What is expected: Which lines in the rows below contain the word "icon"? Copy each of them in full, and count only matches with the same case.

● ● ● ●

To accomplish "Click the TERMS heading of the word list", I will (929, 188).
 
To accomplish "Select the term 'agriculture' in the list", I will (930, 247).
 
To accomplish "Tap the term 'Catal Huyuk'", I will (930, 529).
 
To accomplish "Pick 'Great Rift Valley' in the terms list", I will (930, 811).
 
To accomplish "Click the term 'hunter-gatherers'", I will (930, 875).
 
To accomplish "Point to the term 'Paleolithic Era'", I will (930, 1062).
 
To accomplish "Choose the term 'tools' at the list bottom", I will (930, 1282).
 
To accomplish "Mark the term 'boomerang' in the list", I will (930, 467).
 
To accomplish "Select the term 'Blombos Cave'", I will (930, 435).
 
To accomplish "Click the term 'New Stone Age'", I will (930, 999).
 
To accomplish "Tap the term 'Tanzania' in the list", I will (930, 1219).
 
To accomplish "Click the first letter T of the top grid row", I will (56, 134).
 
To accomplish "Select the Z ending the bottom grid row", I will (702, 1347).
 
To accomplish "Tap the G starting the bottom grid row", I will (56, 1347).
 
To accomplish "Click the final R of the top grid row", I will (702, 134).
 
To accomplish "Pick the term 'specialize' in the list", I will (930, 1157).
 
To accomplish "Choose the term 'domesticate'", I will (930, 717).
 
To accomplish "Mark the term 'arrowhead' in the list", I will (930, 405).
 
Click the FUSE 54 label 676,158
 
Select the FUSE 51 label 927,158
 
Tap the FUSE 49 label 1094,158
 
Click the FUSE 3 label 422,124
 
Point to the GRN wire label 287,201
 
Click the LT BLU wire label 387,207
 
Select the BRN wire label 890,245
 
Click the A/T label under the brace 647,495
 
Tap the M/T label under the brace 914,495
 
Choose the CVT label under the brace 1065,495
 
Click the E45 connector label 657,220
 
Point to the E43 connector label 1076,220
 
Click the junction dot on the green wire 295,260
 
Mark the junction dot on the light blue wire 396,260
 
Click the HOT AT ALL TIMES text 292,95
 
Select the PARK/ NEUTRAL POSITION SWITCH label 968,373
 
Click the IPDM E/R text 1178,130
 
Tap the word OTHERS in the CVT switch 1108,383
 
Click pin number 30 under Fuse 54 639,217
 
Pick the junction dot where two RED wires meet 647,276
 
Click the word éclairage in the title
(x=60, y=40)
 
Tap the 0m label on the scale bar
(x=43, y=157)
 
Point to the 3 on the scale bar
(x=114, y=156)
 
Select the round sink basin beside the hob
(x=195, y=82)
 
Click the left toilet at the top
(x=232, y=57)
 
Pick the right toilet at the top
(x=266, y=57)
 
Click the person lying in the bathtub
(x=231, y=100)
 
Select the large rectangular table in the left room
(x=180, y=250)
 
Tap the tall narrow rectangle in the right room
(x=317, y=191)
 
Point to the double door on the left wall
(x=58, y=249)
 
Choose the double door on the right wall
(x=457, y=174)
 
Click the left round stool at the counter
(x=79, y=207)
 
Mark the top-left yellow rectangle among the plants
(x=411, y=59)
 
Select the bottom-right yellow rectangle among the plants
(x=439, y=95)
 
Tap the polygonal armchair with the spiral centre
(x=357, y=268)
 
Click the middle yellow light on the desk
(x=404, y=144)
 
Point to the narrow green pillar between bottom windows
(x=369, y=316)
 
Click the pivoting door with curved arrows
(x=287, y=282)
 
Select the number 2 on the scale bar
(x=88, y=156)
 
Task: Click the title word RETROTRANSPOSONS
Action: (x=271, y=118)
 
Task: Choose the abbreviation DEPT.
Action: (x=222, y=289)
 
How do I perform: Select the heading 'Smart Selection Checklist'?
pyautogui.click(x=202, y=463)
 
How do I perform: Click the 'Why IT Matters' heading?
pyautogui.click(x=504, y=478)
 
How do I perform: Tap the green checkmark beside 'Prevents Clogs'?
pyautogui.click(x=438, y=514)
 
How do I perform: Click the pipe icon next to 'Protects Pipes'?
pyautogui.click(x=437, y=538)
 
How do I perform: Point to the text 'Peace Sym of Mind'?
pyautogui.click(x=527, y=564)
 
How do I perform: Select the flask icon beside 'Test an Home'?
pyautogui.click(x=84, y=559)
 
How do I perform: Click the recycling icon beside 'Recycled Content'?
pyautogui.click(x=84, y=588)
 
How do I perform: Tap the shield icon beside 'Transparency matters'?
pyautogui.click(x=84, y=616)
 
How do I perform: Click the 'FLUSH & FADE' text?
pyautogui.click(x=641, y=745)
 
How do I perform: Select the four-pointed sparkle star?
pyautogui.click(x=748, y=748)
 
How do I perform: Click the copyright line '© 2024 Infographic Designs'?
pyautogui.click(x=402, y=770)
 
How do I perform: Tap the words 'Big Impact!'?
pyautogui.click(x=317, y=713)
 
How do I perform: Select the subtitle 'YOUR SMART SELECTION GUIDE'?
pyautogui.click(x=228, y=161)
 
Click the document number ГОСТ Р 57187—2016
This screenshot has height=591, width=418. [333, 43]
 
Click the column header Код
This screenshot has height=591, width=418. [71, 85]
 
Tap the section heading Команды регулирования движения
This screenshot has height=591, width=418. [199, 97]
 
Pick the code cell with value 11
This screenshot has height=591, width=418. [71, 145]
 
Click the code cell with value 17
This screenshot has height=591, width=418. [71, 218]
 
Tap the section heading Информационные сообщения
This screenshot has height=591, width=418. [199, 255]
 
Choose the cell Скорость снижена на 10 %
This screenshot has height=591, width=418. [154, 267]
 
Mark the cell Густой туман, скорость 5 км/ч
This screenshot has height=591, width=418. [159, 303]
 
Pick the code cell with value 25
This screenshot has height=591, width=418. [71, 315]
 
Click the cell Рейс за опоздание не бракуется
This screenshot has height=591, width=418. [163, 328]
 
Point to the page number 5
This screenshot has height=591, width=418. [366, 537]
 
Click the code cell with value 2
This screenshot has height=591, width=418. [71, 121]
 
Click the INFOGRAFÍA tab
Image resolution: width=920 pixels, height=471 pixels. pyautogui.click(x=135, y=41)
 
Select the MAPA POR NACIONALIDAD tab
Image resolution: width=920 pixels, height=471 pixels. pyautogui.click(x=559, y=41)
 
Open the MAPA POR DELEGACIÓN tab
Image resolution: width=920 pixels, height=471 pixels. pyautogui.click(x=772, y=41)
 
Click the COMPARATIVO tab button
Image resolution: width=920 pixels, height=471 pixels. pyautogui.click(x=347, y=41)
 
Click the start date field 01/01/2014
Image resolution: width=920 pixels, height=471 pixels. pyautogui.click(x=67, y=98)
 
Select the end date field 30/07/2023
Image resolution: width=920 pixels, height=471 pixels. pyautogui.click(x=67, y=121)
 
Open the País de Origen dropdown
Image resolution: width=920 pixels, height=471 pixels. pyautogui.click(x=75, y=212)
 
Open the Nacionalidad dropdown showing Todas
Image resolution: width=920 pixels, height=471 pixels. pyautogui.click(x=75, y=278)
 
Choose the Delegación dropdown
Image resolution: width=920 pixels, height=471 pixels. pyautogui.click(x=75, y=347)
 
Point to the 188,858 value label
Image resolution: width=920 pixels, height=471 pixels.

● ● ● ●

Output of the task:
How do I perform: Click the pipe icon next to 'Protects Pipes'?
How do I perform: Select the flask icon beside 'Test an Home'?
How do I perform: Click the recycling icon beside 'Recycled Content'?
How do I perform: Tap the shield icon beside 'Transparency matters'?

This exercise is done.